Les Jeux olympiques d’hiver de Milan-Cortina sont-ils vraiment durables ?

Les Jeux olympiques de Milan-Cortina 2026, présentés à l’origine comme une vitrine de « durabilité », suscitent pourtant un important mécontentement en raison de leur empreinte écologique réelle et des nombreuses contradictions entre les promesses vertes et la réalité.

Un événement qui se veut « durable »

Le Comité international olympique (CIO) ainsi que le comité d’organisation de Milan-Cortina 2026 s’efforcent de mettre en avant une stratégie de durabilité. Celle-ci serait structurée autour de la réutilisation d’infrastructures existantes, d’énergies renouvelables et d’objectifs ambitieux en matière de recyclage et de réduction des déchets. L’initiative « Now26 », affiche l’ambition d’une approche « holistique, concrète et progressive » de la durabilité, avec une évaluation environnementale prévue avant, pendant et après les Jeux, sous la responsabilité de la Fondazione Milano Cortina 2026.

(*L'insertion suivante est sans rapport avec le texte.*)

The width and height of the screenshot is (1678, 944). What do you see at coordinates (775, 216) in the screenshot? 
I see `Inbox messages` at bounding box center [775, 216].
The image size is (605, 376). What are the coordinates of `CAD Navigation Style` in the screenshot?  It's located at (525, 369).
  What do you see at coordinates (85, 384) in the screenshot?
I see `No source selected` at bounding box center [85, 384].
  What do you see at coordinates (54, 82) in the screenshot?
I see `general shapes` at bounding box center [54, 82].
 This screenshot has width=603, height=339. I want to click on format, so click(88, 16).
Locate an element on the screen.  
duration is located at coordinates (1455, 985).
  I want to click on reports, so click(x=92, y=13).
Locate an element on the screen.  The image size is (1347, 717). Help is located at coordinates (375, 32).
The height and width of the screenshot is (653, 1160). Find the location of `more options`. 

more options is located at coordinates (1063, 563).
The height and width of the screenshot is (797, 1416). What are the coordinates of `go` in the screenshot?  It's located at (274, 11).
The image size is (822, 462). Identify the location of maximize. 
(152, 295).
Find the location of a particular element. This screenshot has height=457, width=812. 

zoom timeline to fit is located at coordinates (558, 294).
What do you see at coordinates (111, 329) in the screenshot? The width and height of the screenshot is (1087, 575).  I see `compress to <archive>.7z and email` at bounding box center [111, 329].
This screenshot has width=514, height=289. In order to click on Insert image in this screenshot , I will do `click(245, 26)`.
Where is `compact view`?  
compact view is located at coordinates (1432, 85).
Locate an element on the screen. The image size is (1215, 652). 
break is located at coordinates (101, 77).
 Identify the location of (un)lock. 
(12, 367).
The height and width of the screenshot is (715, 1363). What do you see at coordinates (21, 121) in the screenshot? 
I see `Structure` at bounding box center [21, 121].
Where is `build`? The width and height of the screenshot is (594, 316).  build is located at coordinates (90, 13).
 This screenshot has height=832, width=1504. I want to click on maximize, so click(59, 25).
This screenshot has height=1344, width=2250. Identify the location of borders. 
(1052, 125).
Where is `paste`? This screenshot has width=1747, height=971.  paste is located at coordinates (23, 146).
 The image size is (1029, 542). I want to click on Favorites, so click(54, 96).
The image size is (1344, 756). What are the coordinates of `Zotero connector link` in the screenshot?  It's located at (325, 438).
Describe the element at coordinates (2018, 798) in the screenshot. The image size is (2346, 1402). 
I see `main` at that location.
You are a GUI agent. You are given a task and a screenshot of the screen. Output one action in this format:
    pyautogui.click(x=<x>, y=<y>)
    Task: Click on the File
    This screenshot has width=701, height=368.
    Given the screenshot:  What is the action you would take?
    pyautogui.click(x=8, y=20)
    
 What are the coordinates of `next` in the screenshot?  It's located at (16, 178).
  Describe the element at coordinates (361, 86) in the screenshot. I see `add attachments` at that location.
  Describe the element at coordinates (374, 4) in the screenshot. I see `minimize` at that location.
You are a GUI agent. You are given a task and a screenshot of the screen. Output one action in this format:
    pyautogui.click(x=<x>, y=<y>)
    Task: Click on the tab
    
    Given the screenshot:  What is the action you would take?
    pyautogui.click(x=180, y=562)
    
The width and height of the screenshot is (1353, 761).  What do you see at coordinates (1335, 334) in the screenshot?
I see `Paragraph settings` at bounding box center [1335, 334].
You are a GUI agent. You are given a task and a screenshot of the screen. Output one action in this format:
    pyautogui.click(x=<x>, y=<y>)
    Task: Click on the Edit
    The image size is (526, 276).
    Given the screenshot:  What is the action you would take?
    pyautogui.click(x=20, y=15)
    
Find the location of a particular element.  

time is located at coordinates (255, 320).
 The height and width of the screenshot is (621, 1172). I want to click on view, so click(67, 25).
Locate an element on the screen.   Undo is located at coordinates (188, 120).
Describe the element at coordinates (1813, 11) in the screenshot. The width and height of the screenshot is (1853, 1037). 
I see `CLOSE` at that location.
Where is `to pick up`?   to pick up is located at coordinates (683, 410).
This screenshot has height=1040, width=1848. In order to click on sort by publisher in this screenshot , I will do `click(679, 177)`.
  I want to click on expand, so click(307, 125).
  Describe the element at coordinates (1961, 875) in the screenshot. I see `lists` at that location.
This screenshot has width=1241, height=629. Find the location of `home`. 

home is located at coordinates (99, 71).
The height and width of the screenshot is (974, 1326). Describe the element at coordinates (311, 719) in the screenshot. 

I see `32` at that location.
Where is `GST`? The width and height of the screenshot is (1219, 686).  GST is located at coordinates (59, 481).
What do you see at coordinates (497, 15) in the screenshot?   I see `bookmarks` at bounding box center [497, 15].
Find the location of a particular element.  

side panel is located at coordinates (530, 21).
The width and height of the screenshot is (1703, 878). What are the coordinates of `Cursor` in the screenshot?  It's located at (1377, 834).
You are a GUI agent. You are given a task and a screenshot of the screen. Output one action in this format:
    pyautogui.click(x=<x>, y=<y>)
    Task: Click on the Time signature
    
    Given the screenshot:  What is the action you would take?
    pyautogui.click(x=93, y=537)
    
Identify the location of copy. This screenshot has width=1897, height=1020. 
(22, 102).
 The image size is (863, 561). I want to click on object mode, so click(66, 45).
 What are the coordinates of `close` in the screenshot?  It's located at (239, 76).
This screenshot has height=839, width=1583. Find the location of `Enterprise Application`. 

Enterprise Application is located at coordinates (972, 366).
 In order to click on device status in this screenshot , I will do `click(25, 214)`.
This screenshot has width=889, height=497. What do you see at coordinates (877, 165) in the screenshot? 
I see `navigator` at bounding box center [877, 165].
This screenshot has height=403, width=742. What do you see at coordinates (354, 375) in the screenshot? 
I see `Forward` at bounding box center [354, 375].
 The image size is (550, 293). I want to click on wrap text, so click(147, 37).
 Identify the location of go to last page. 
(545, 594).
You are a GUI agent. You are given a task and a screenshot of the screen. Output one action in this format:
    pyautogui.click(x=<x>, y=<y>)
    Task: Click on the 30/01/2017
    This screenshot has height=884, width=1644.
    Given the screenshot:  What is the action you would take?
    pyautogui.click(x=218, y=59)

En théorie, cette édition des JO d’hiver bénéficie d’un « avantage structurel » par rapport à d’anciennes éditions très carbonées, en mobilisant davantage des sites existants et en limitant certaines constructions neuves. Cela réduit l’empreinte liée au béton, aux matériaux et au risque d’infrastructures inutilisées après l’événement. Toutefois, la dispersion géographique des sites sur plusieurs régions du nord de l’Italie rend la logistique plus complexe et renforce la dépendance aux transports, un facteur clef de l’empreinte globale.

Derrière les promesses, une réalité froide

Un rapport de Scientists for Global Responsibility et du New Weather Institute estime que les Jeux de Milan-Cortina devraient générer environ 930 000 tonnes d’équivalents CO2, dont près de 410 000 liées aux déplacements des spectateurs, confirmant que le poste « transport » demeure de loin le principal contributeur aux émissions.

Au-delà du climat, les impacts sur les milieux de montagne sont au cœur des critiques. L’usage massif de neige artificielle pour sécuriser les compétitions accroît la pression sur l’eau et l’énergie dans des territoires déjà fragilisés par le réchauffement climatique, avec des prélèvements en périodes de bas débits et des risques accrus pour les écosystèmes locaux. Des estimations évoquent une perte d’environ 2,3 km² de couverture neigeuse dans les années à venir imputable aux émissions des Jeux, soulignant le paradoxe d’un événement hivernal qui contribue lui-même à fragiliser les conditions qui le rendent possible.

Les « Jeux verts » promis se heurtent aussi à la réalité de chantiers lourds, facilités par des lois d’exception qui assouplissent les règles environnementales et d’urbanisme habituellement en vigueur. La construction d’un nouveau téléphérique à Cortina est un bon exemple de chantier qui risque de poser problème car situé sur un versant sujet aux glissements de terrain.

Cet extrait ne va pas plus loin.